> [Task data]

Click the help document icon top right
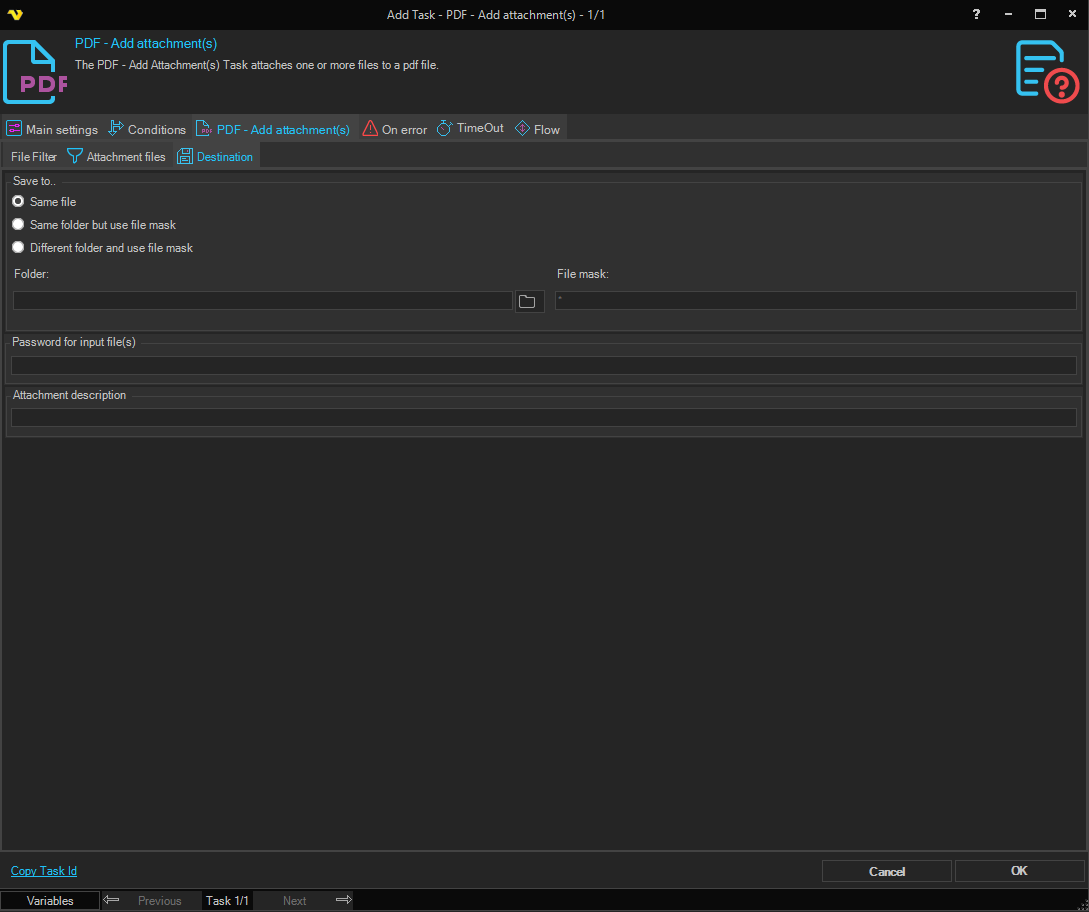 click(1046, 70)
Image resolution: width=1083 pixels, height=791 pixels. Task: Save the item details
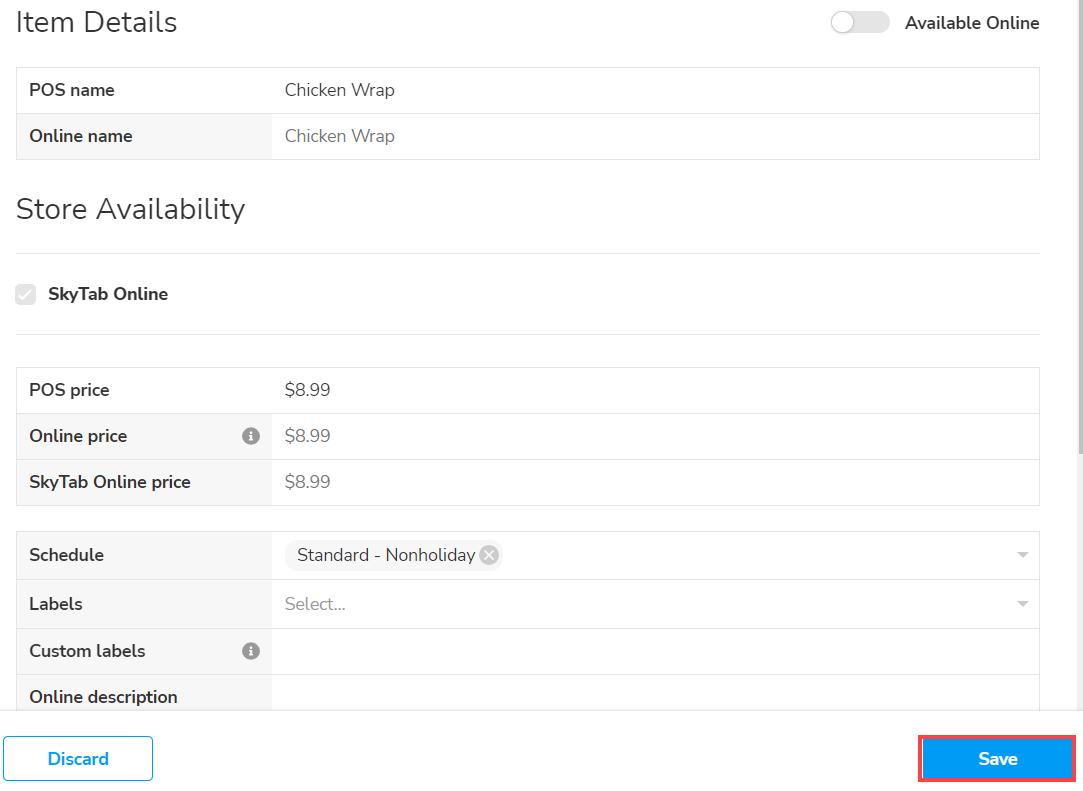pyautogui.click(x=997, y=758)
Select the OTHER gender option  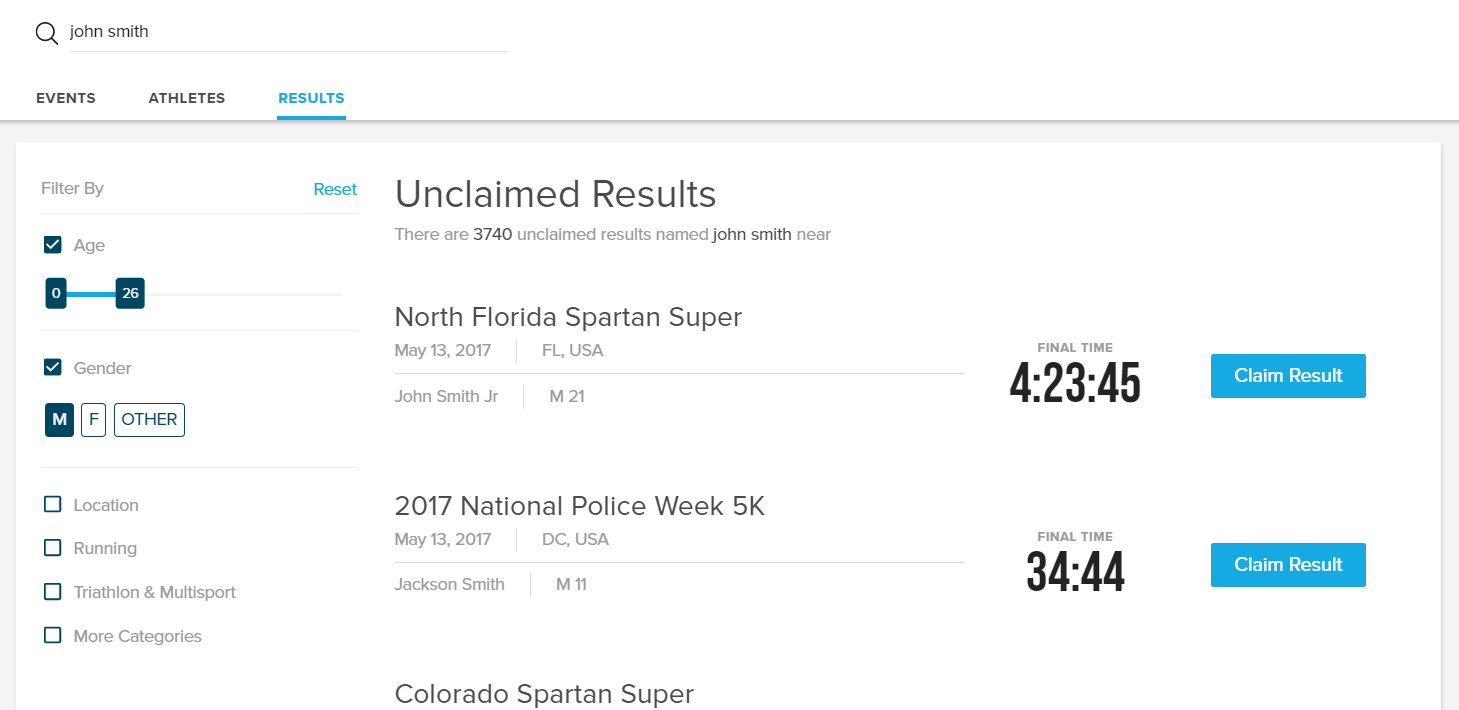pyautogui.click(x=149, y=420)
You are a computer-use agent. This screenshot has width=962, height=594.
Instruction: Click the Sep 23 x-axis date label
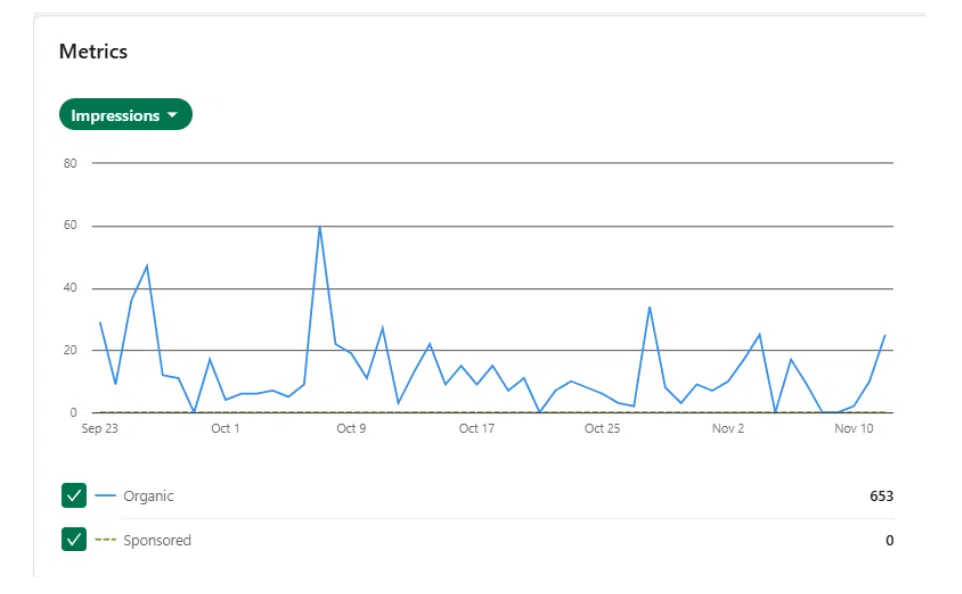pos(99,429)
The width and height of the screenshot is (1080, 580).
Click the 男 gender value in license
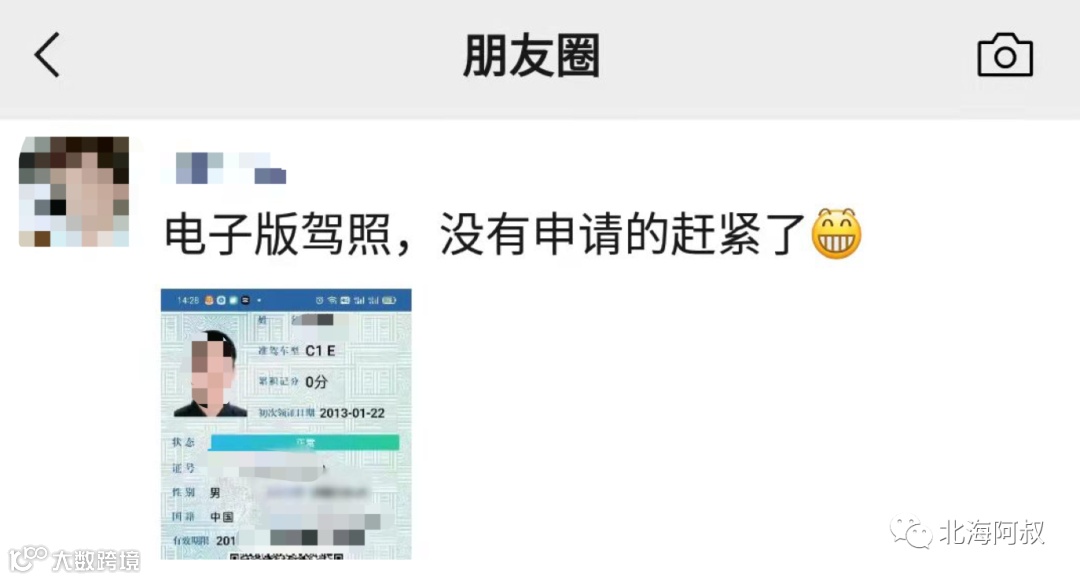[x=215, y=493]
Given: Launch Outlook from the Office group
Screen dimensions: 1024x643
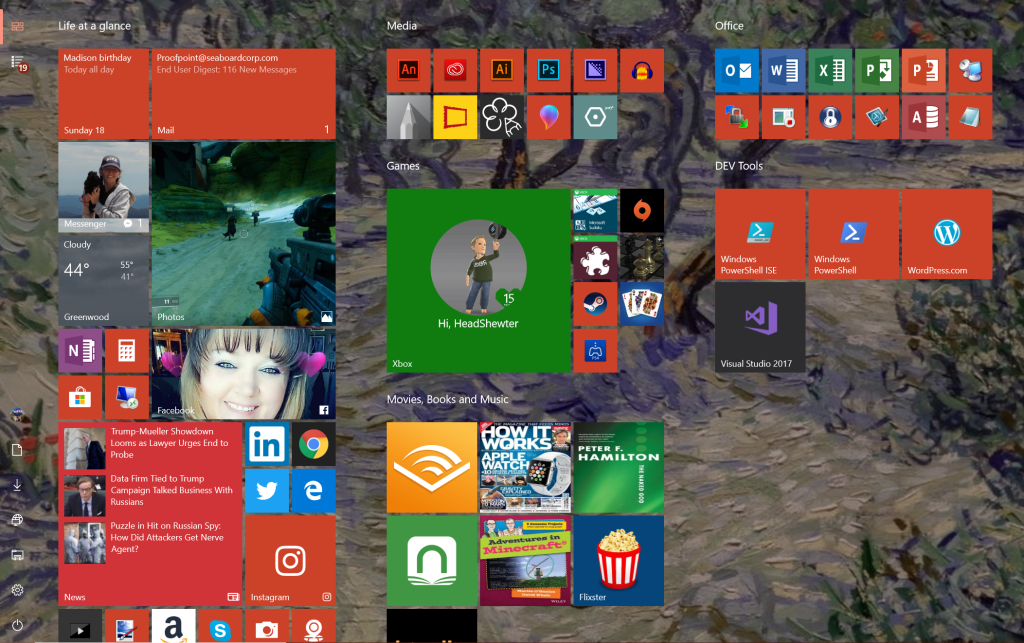Looking at the screenshot, I should (737, 70).
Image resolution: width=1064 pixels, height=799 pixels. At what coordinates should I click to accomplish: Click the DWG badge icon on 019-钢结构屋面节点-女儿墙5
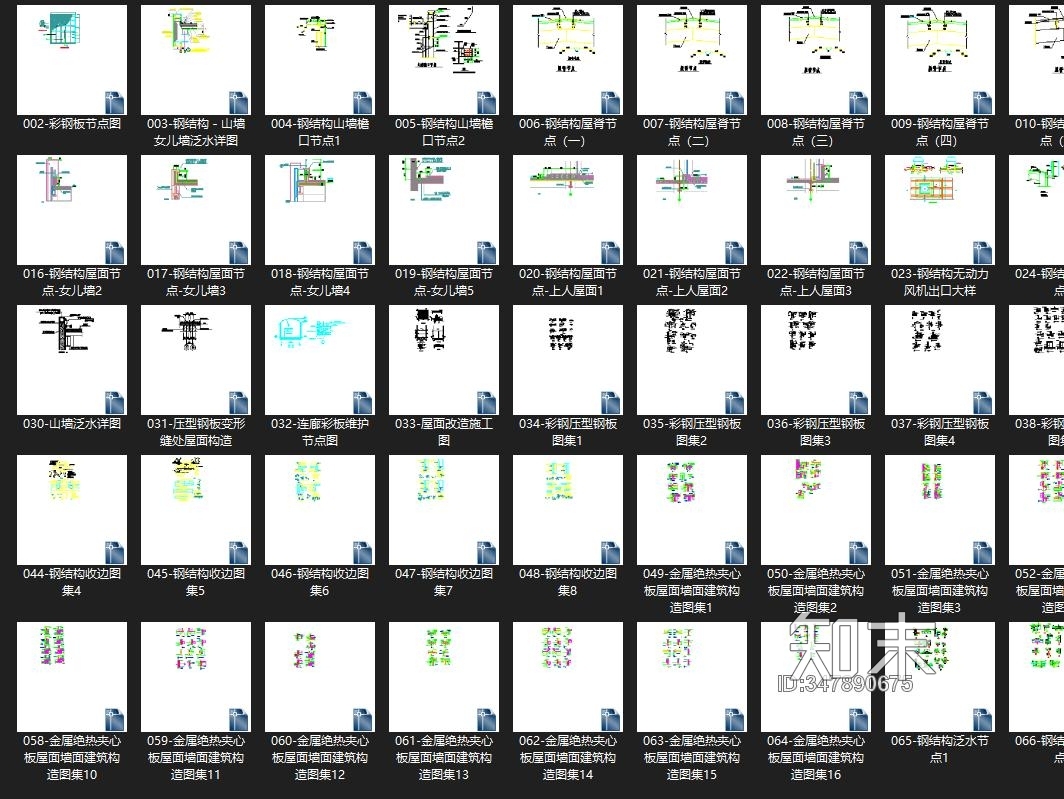pyautogui.click(x=486, y=252)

> [Work instruction] In the copy, include exactly the lines from the one with "Screen dimensions: 1024x643" through the final line of the data, both ends included, and no pictures.

> [Final answer]
Screen dimensions: 1024x643
Looking at the screenshot, I should (737, 70).
Image resolution: width=1064 pixels, height=799 pixels. At what coordinates should I click to accomplish: Click the DWG badge icon on 019-钢结构屋面节点-女儿墙5
pyautogui.click(x=486, y=252)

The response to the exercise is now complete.